Hadoop Pig was initially developed at Yahoo to allow people using Hadoop to focus more on analyzing large datasets and spend less time writing mappers and reduce programs. This would allow people to do what they want to do instead of thinking about mapper and reducer tasks. Name Pig was given to the programming language with a hint on it being designed to handle any kind of data, which has a resemblance to an actual pig, who eat almost anything.
Pig is made up of two components: the first is the language itself, which is called PigLatin, and the second is a runtime environment where PigLatin programs are executed. The program written in Pig can be split into three stages: LOAD, Transformations, and DUMP. First, you load the data you want to manipulate from HDFS. Then you run the data through a set of transformations (which subsequently are translated into a set of mapper and reducer tasks). Finally, you DUMP the data to the screen or you STORE the results in a file somewhere.

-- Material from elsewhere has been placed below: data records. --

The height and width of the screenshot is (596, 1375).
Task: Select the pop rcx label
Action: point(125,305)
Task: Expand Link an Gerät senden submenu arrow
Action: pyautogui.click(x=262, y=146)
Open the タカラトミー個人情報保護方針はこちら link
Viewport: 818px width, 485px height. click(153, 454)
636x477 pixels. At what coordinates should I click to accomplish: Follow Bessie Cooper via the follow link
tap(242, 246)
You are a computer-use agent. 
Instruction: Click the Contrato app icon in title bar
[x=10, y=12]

Z-Score or Standard Score in statistics is the signed number of standard deviations by which the value of an observation or data point is above the mean value of what is being observed or measured. Observed values above the mean have positive standard scores, while values below the mean have negative standard scores. The standard score is a dimensionless quantity obtained by subtracting the population mean from an individual raw score and then dividing the difference by the population standard deviation. This conversion process is called standardizing or normalizing (however, “normalizing” can refer to many types of ratios). The score is most frequently used to compare an observation to a standard normal deviate, though it can be defined without assumptions of normality. Computing a z-score requires knowing the mean and standard deviation of the complete population to which a data point belongs, if one only has a sample of observations from the population, then the analogous computation with sample mean and sample standard deviation yields the Student’s t-statistic.

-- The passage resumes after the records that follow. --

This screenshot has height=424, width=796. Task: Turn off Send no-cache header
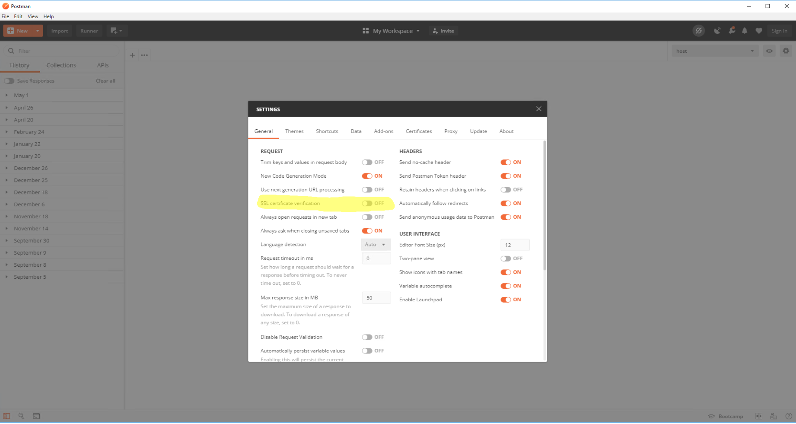click(x=505, y=163)
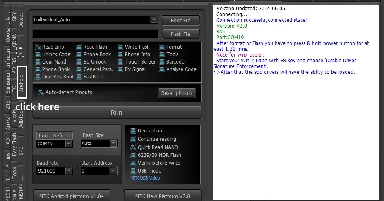Viewport: 384px width, 201px height.
Task: Open the Built-in Boot_Auto dropdown
Action: click(154, 19)
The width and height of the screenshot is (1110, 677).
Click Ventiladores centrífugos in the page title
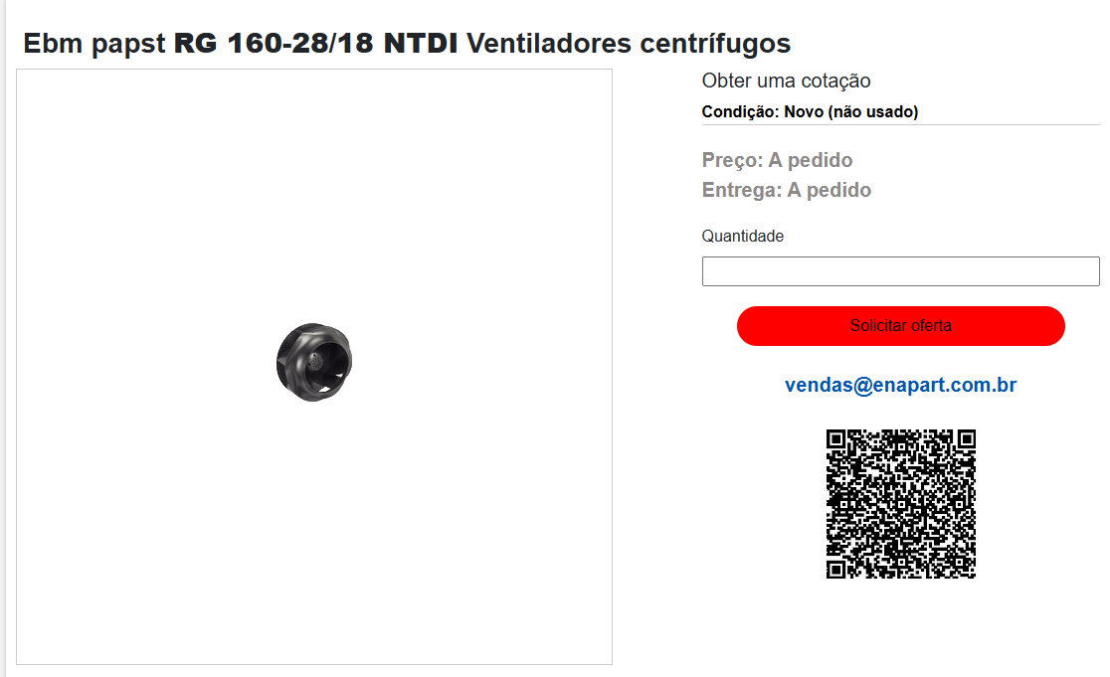coord(629,43)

Unsupervised Learning is a type of machine learning algorithm used to draw inferences from datasets consisting of input data without labelled responses. The most common unsupervised learning method is cluster analysis, which is used for exploratory data analysis to find hidden patterns or grouping in data. The clusters are modelled using a measure of similarity which is defined upon metrics such as Euclidean or probabilistic distance.
Common clustering algorithms include:
Hierarchical clustering: builds a multilevel hierarchy of clusters by creating a cluster tree
k-Means clustering: partitions data into k distinct clusters based on distance to the centroid of a cluster
Gaussian mixture models: models clusters as a mixture of multivariate normal density components
Self-organizing maps: uses neural networks that learn the topology and distribution of the data
Hidden Markov models: uses observed data to recover the sequence of states.
Unsupervised learning methods are used in bioinformatics for sequence analysis and genetic clustering, in data mining for sequence and pattern mining, in medical imaging for image segmentation, and in computer vision for object recognition.